### Data extract ###
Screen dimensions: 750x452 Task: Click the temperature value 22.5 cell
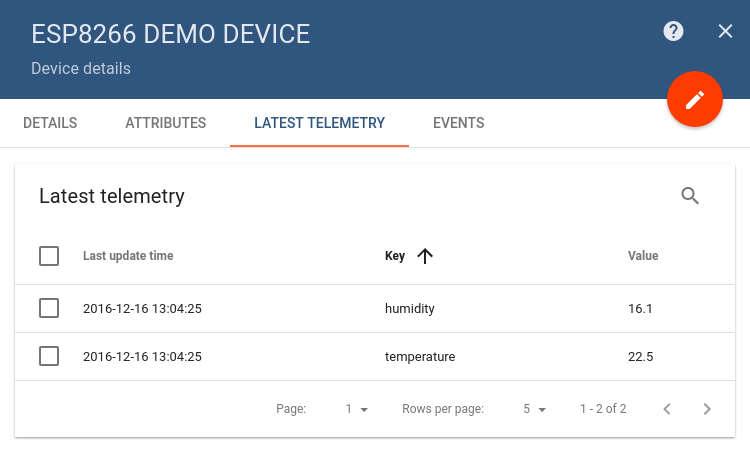pyautogui.click(x=640, y=357)
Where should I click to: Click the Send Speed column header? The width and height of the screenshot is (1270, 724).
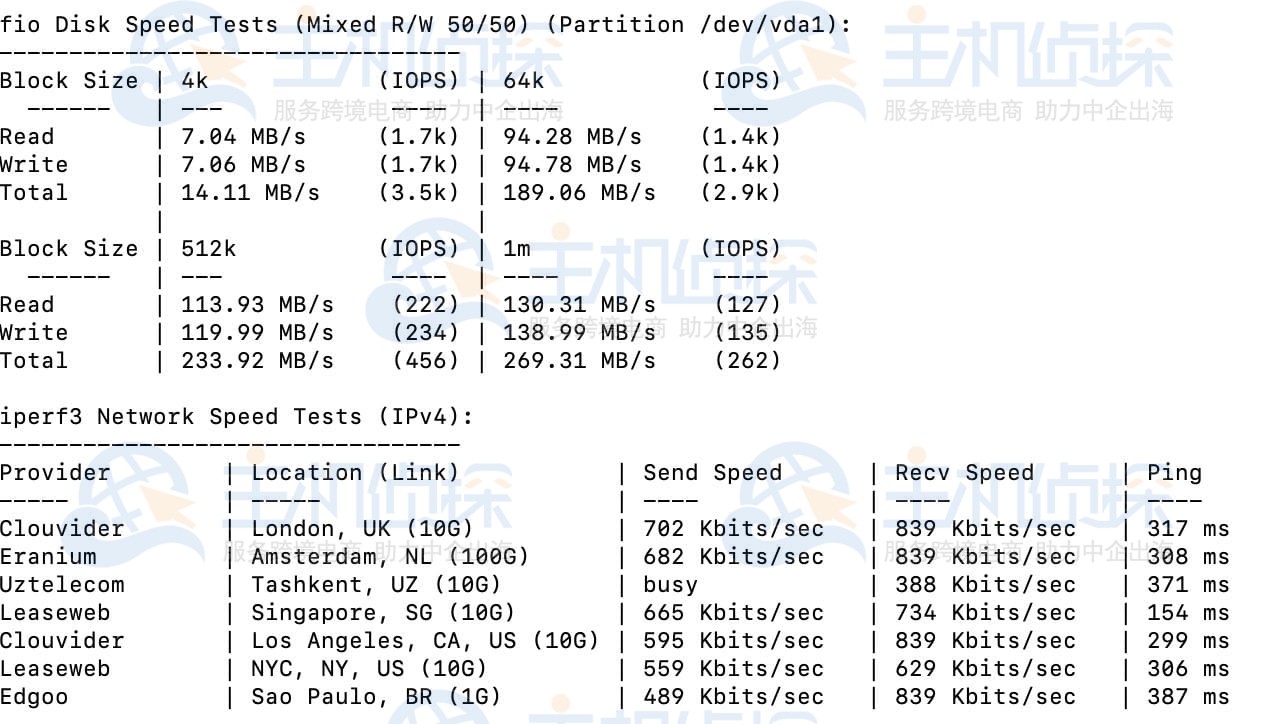coord(712,473)
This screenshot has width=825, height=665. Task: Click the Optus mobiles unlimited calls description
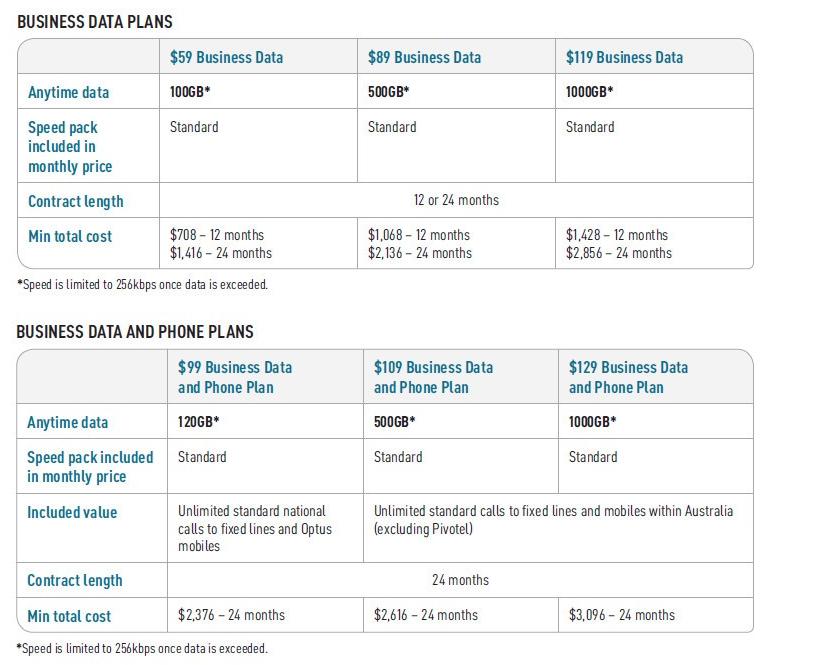tap(255, 528)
###
● **What needs to be done**: Where the line containing "Where should I" appears, begin copying there and continue exactly through the final line of the records; both end lines belong in the copy, pictures do not.

● **Answer space**:
Where should I click to: Click the Send Speed column header? The width and height of the screenshot is (1270, 724).
coord(712,473)
This screenshot has width=825, height=665. Task: Click the Optus mobiles unlimited calls description
tap(255, 528)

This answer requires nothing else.